What is being asked = Set out exactly every line of the entries below, starting at the line that holds "Identify the click" and stopping after the line that holds "Heritage (814, 226)".

Information =
=== Begin Enclosure ===

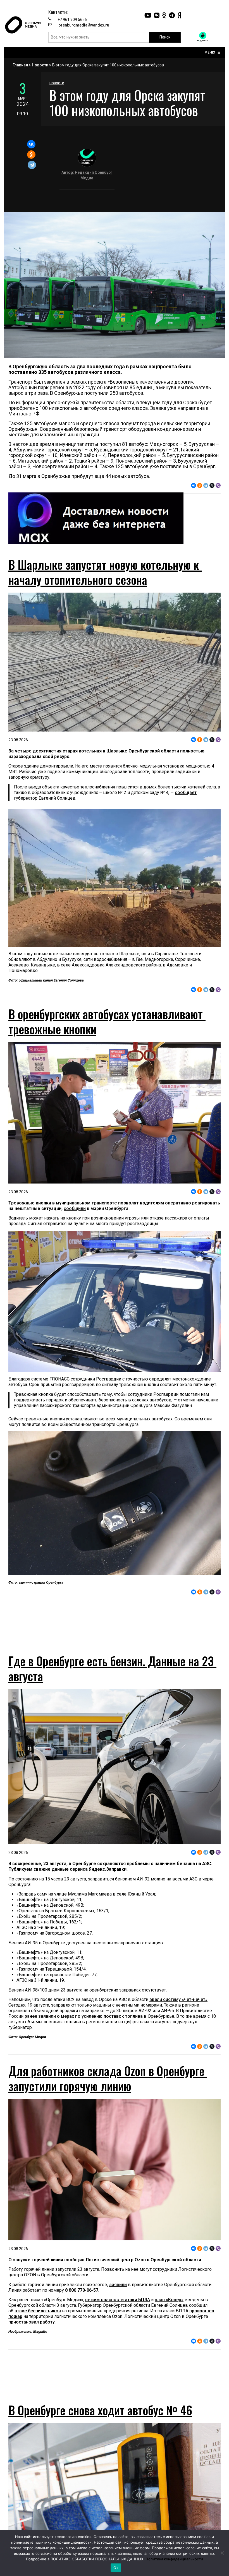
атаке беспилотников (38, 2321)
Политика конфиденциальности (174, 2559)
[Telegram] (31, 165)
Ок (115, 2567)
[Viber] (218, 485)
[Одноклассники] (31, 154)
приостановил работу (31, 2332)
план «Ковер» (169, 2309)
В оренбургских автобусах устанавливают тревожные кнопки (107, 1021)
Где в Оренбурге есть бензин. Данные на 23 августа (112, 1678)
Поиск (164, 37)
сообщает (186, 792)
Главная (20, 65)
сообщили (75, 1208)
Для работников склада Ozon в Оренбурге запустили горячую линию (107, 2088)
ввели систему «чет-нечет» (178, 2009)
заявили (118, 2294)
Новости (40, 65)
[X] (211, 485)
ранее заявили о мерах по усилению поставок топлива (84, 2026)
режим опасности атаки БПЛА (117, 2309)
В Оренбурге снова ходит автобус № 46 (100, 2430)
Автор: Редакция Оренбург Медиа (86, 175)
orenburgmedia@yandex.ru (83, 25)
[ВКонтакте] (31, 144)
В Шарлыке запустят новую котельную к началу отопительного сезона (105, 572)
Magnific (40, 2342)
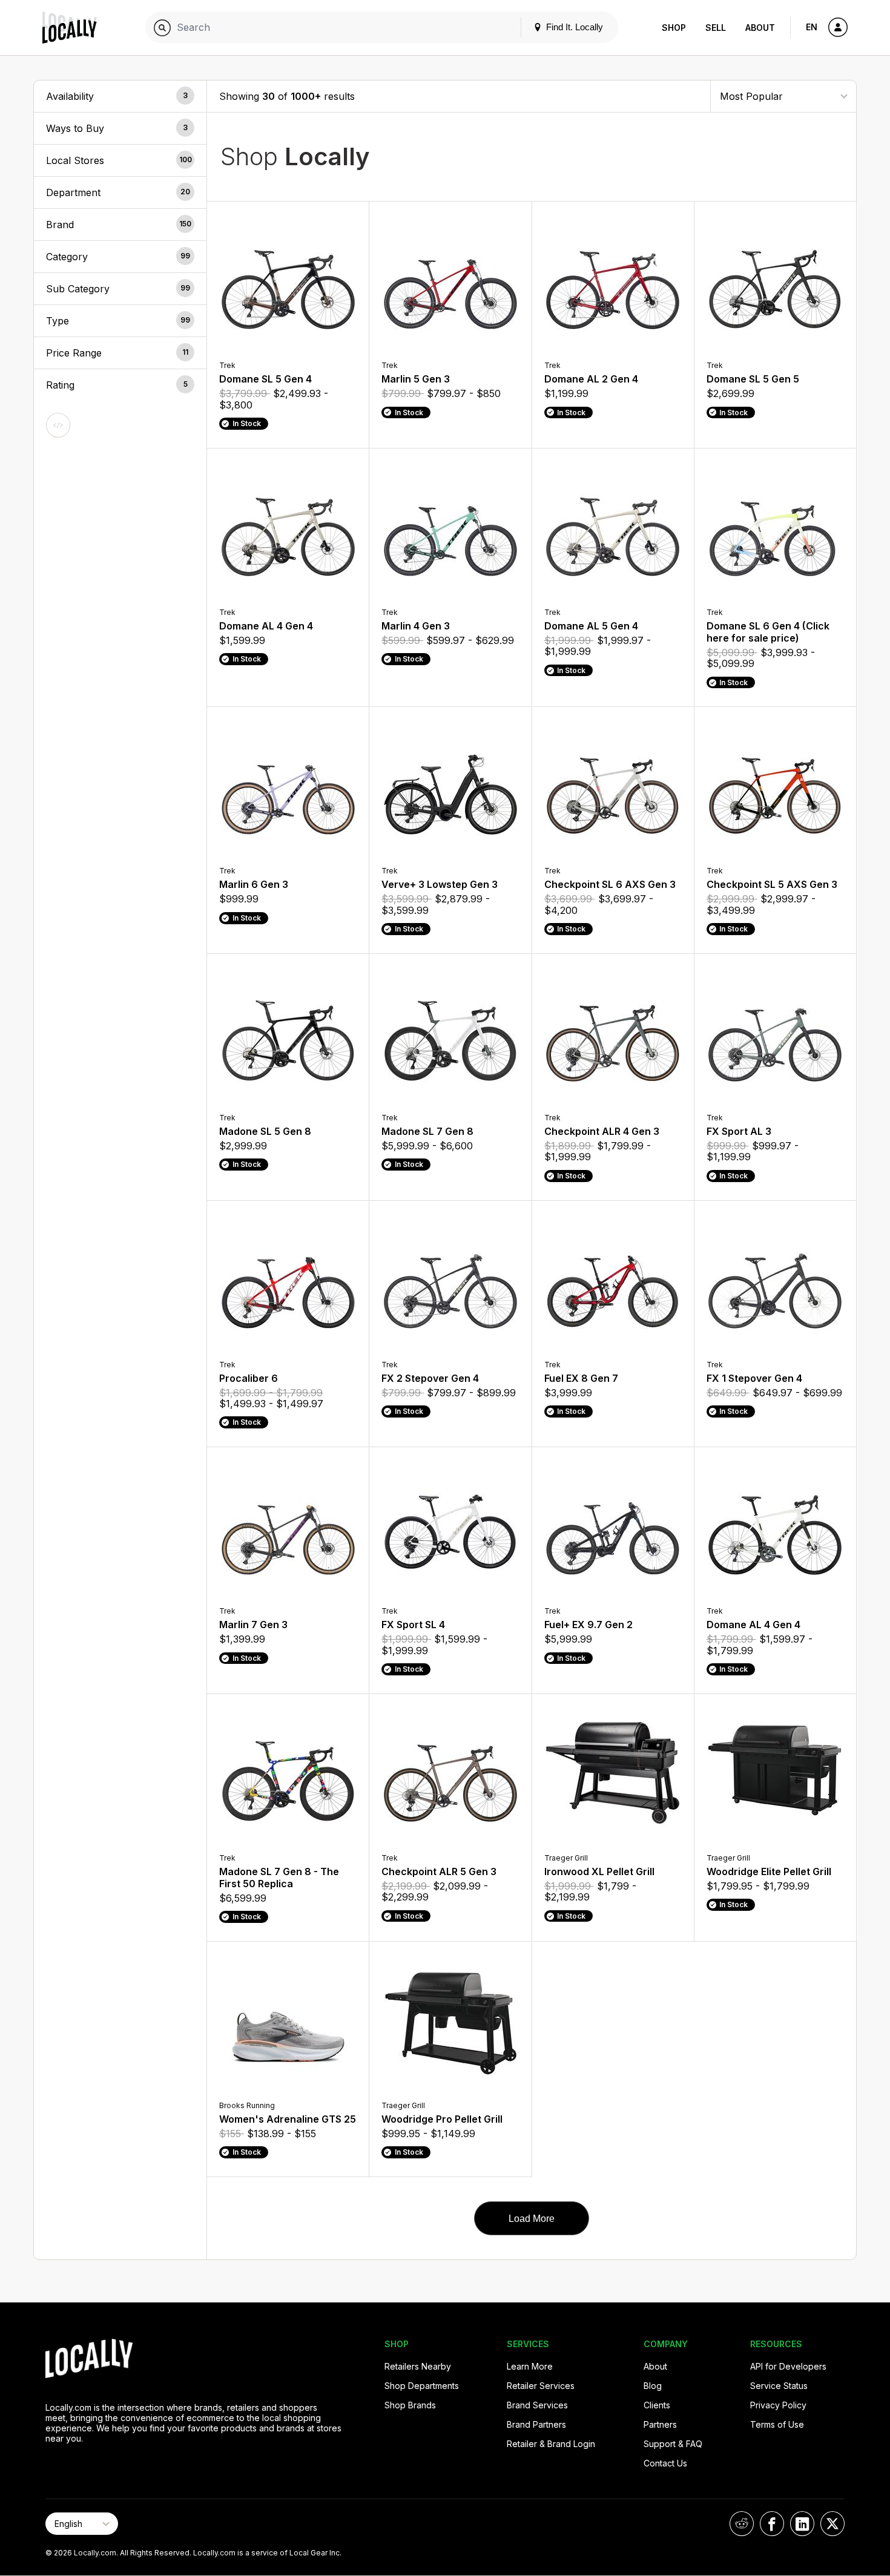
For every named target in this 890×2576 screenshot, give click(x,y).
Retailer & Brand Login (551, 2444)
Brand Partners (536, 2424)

=== End Enclosure ===
=== Begin Enclosure ===

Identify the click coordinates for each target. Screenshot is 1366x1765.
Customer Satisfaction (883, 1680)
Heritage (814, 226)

=== End Enclosure ===

Exercise answer =
Identify the click coordinates for each target. Screenshot is 1366x1765.
Customer Satisfaction (883, 1680)
Heritage (814, 226)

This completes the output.